How badly do I really need that piece of paper?
Photo by scottchan

I don't have a college degree.  Not even an Associates (although I have enough credits for two).  For whatever reason, life has always gotten in the way and I've just never managed to pull together the right combination of credits at the right school in order to grab that piece of paper.  I do have a pharmacy technician certificate from a vocational-technical school, but that's generally not something that impresses people in the writing fields (more on this in a bit).

So what's the deal with that?  Why not just bite the bullet and get the stupid piece of paper?  I looked into it about a year ago to see what I needed.  Turns out it's not much.  I have to retake math (sigh) and I need P.E. credits (you're kidding, right?).  Unfortunately, they both have to be taken at the school where the majority of my credits are, which is now about 45 minutes away.  And apparently P.E. isn't something you can take online.

My budget and schedule simply doesn't allow me to go back to school, at least not that school.  I still want to finish that technical writing certification program and hopefully I'll have the opportunity soon.  So what does all of this have to do with writing?

When I'm applying for freelance writing and editing positions online, so many of them want the candidates to have a Bachelors in English.  Sometimes they don't even care what you have a Bachelors in, so long as you have a Bachelors (which is frankly kind of ridiculous, since I've known plenty of people with a PhD. who can't spell or punctuate their way out of a paper bag).  I've always been skittish around these, and backed away.

I'm generally pretty confident in my skills.  I think that writing and editing is something you don't necessarily have to have a fancy piece of paper for.
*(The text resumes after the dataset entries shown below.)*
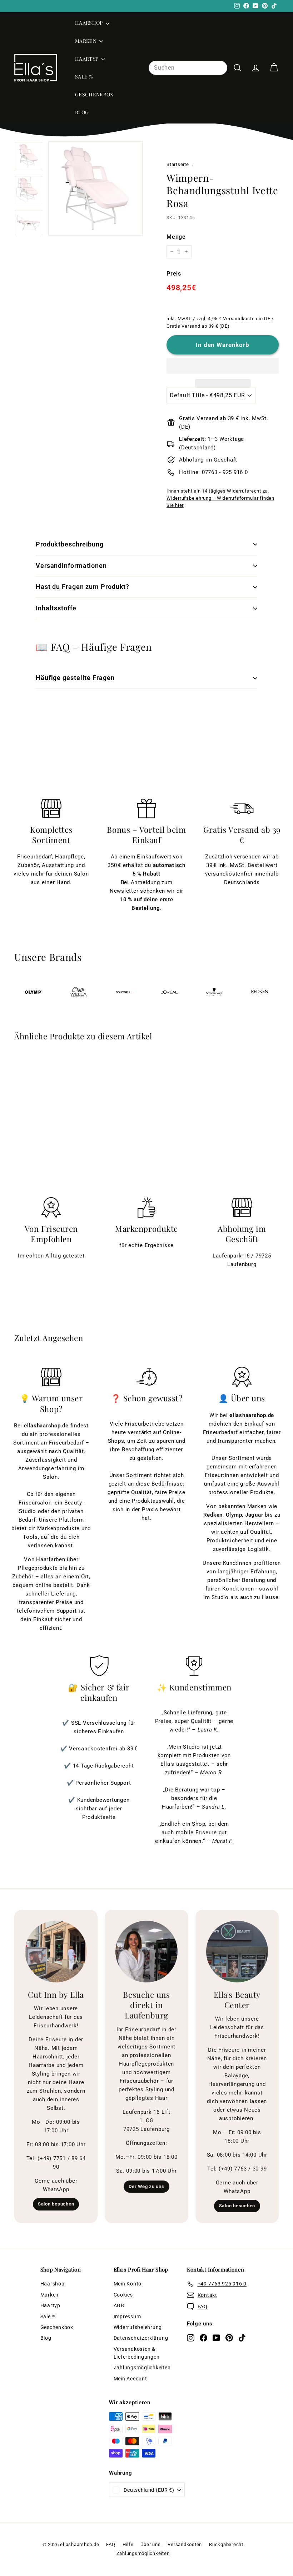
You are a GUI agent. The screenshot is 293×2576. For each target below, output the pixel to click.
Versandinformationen (71, 565)
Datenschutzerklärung (141, 2338)
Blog (82, 112)
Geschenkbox (94, 94)
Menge (176, 236)
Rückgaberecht (226, 2544)
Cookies (123, 2295)
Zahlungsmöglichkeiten (142, 2367)
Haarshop (89, 22)
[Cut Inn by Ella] (56, 1951)
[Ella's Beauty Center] (237, 1951)
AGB (119, 2305)
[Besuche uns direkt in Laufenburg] (146, 1951)
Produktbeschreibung (70, 544)
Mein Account (130, 2378)
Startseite (178, 164)
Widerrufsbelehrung (138, 2327)
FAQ (110, 2544)
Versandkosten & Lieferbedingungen (137, 2353)
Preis (174, 273)
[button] (223, 366)
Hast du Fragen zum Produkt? (82, 586)
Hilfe (128, 2544)
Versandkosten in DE (246, 318)
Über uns (150, 2544)
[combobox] (188, 68)
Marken (86, 40)
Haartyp (87, 58)
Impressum (127, 2316)
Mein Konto (128, 2284)
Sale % (84, 76)
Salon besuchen (56, 2204)
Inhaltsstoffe (56, 608)
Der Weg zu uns (146, 2186)
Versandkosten (185, 2544)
Either you can do it, or you can't.  As strange as it is to think about, it's kind of like auto repair.  Are you going to take your car to a mechanic who has a framed piece of paper on the wall or are you going to take it someone who can get the job done?  And if your mechanic can get the job done, does it matter whether those skills were learned at a tech school or by hands-on tinkering and discussing the craft with other mechanics who love their jobs and want to pass on knowledge?
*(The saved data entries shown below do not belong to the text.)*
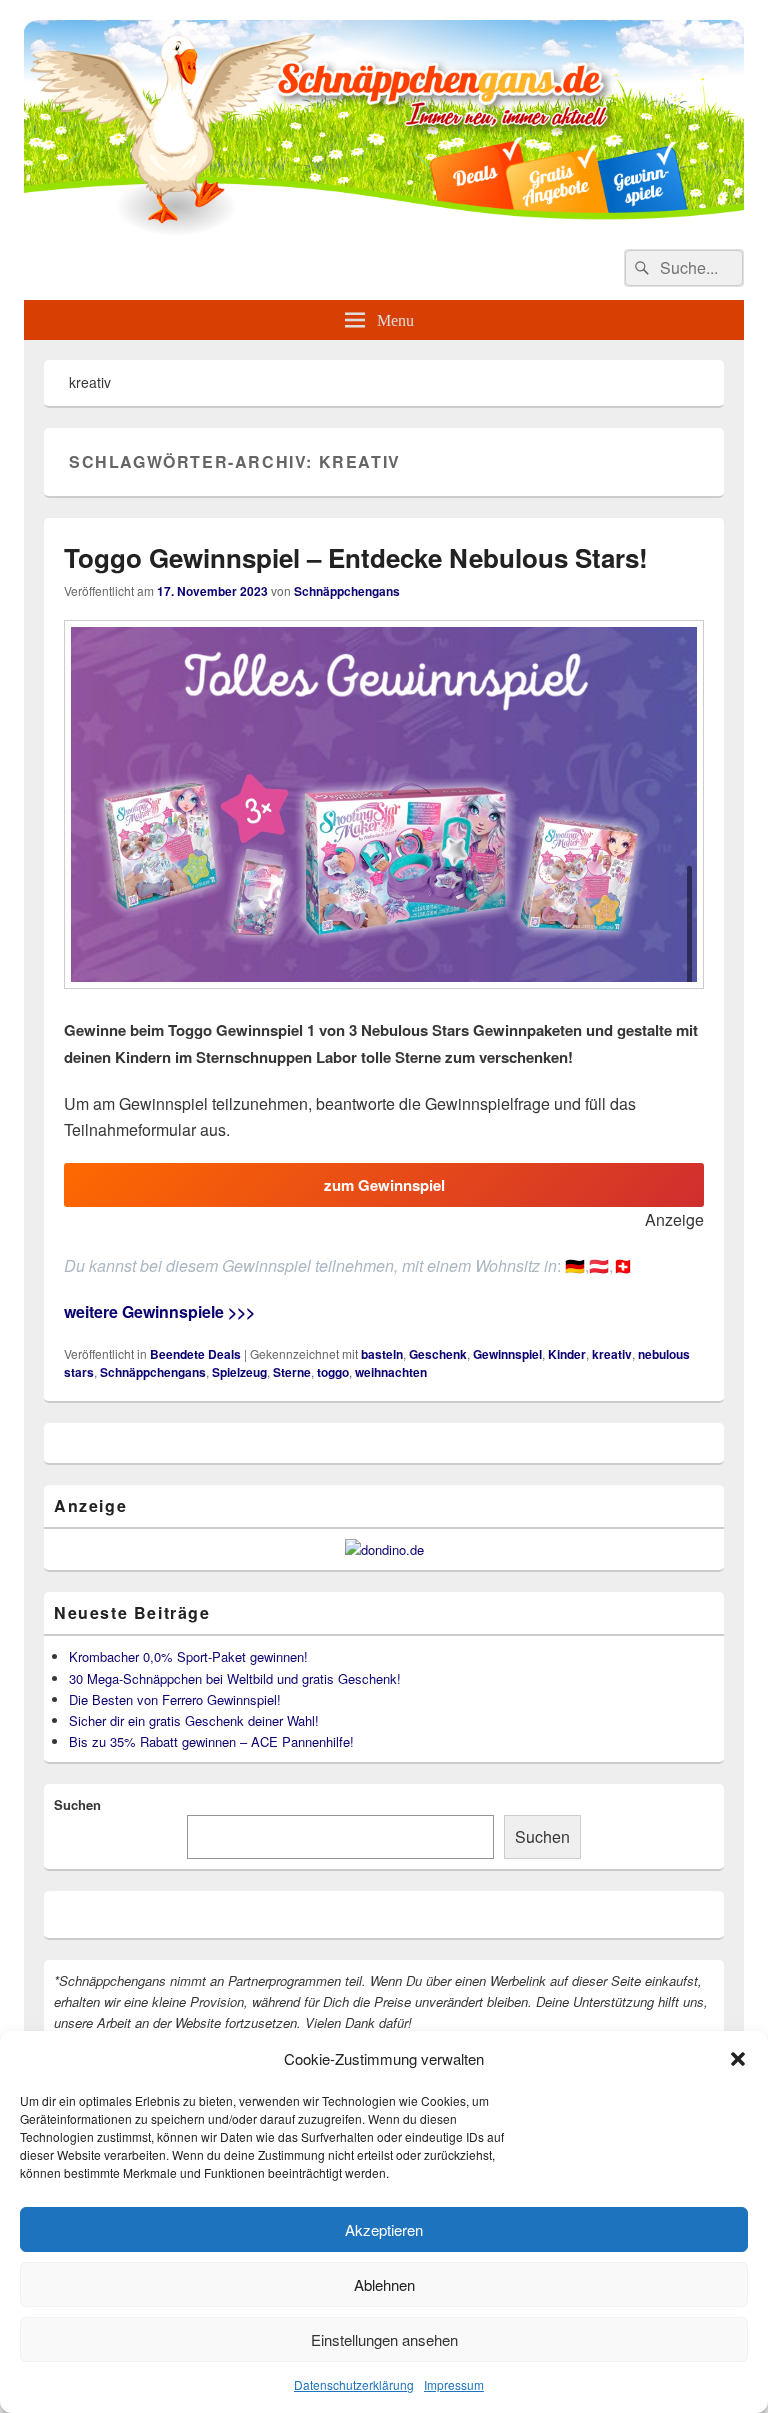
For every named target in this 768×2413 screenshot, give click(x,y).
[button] (738, 2059)
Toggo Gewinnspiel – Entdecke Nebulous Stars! (356, 557)
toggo (333, 1372)
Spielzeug (239, 1372)
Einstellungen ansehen (384, 2339)
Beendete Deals (195, 1354)
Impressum (454, 2384)
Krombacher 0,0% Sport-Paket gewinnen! (188, 1656)
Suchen (77, 1804)
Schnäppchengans (347, 591)
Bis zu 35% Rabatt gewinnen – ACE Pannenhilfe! (211, 1741)
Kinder (567, 1354)
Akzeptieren (384, 2229)
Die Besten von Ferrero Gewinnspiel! (175, 1699)
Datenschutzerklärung (354, 2384)
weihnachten (391, 1372)
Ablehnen (384, 2284)
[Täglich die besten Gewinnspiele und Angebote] (384, 229)
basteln (382, 1354)
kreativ (612, 1354)
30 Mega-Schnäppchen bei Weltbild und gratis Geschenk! (235, 1678)
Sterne (292, 1372)
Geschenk (438, 1354)
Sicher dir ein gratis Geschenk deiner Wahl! (194, 1720)
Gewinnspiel (507, 1354)
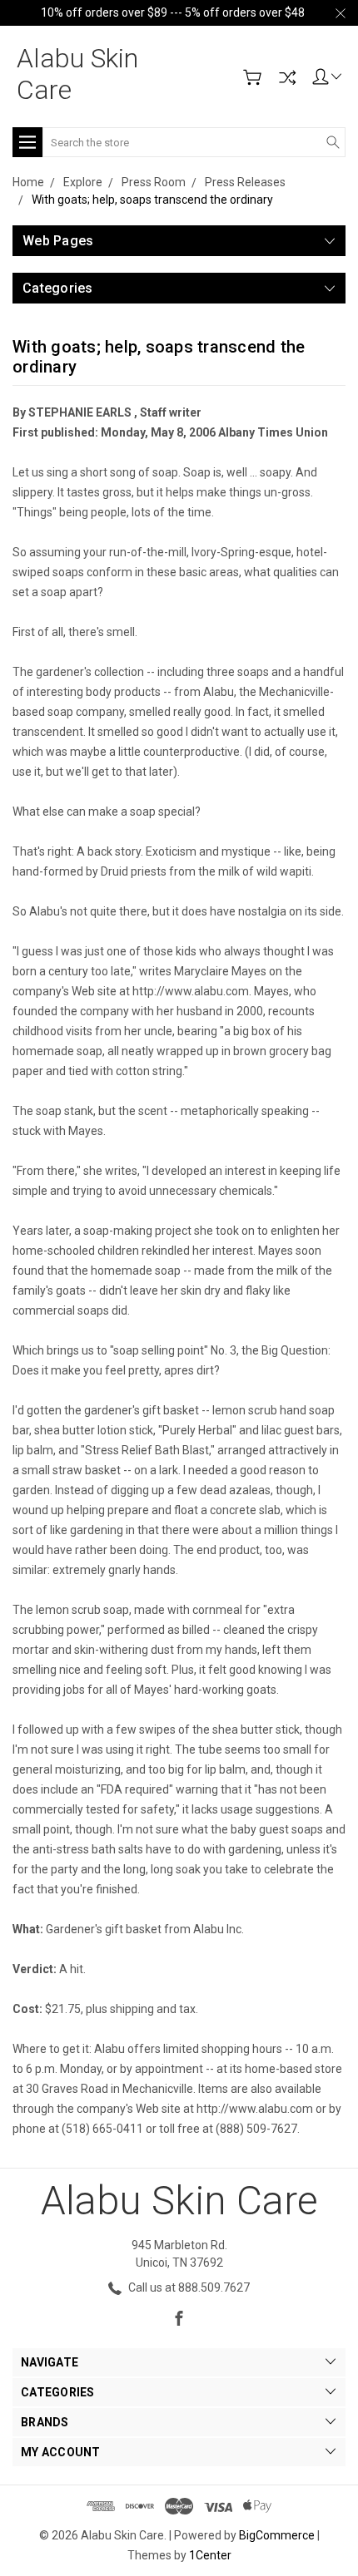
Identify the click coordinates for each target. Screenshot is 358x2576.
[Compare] (287, 77)
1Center (210, 2555)
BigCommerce (277, 2535)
A while back I posed the question to Anne Wayman at Aboutfreelancewriting.com, who has been in this business for a while and has considerably more experience than me.  She was kind enough to respond, indicating that she doesn't have a degree either, and that fact hasn't gotten in her way.  In a way, her response gave me "permission" to go ahead and give these openings a shot after all.
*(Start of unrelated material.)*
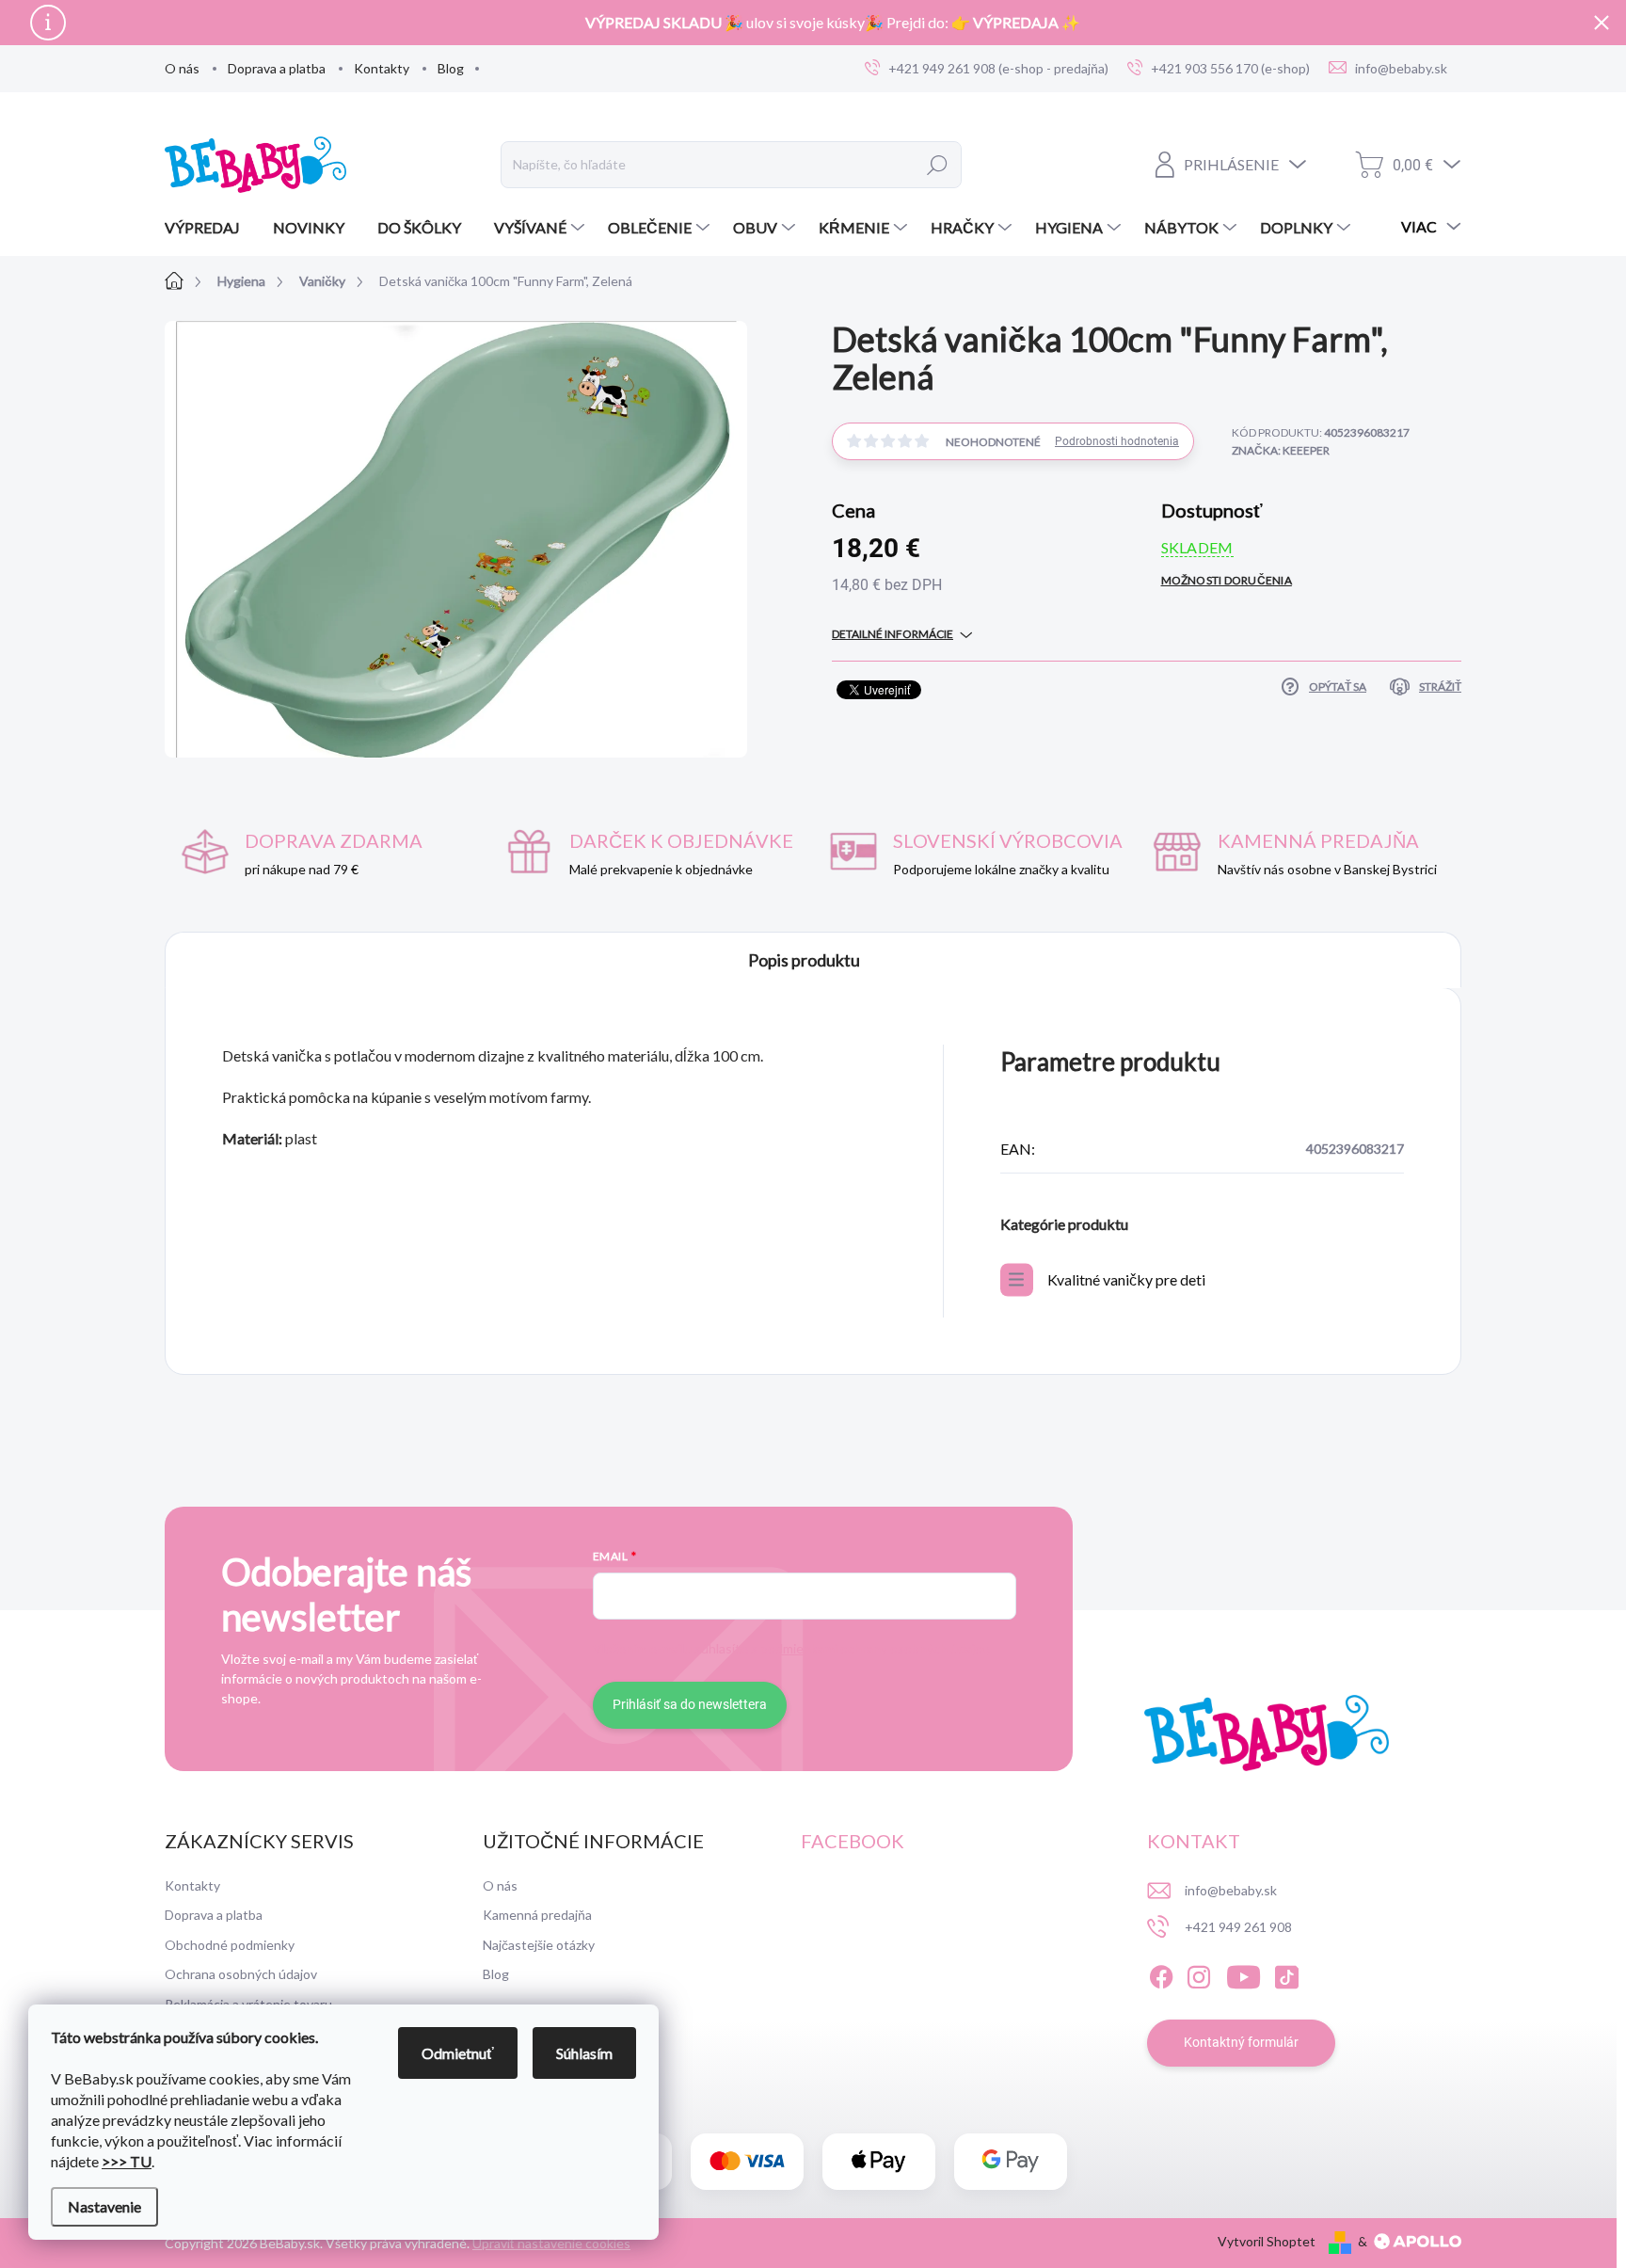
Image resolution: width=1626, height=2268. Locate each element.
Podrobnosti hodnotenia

Shortly after this conversation, I ran across a request for freelance technical editors to edit pharmacy technician certification exams.  In their ad, they required a Bachelors.  I promptly responded back and, without mentioning education whatsoever, told them that I had worked in the field for nearly 10 years.  Yesterday, I heard back from them.  They sent me a short sample exam to edit and fact check.  After all, what they really want, more than a Bachelors, is someone who can do the work.

Who would have thought a pharmacy technician certification would have come in handy in this line of work?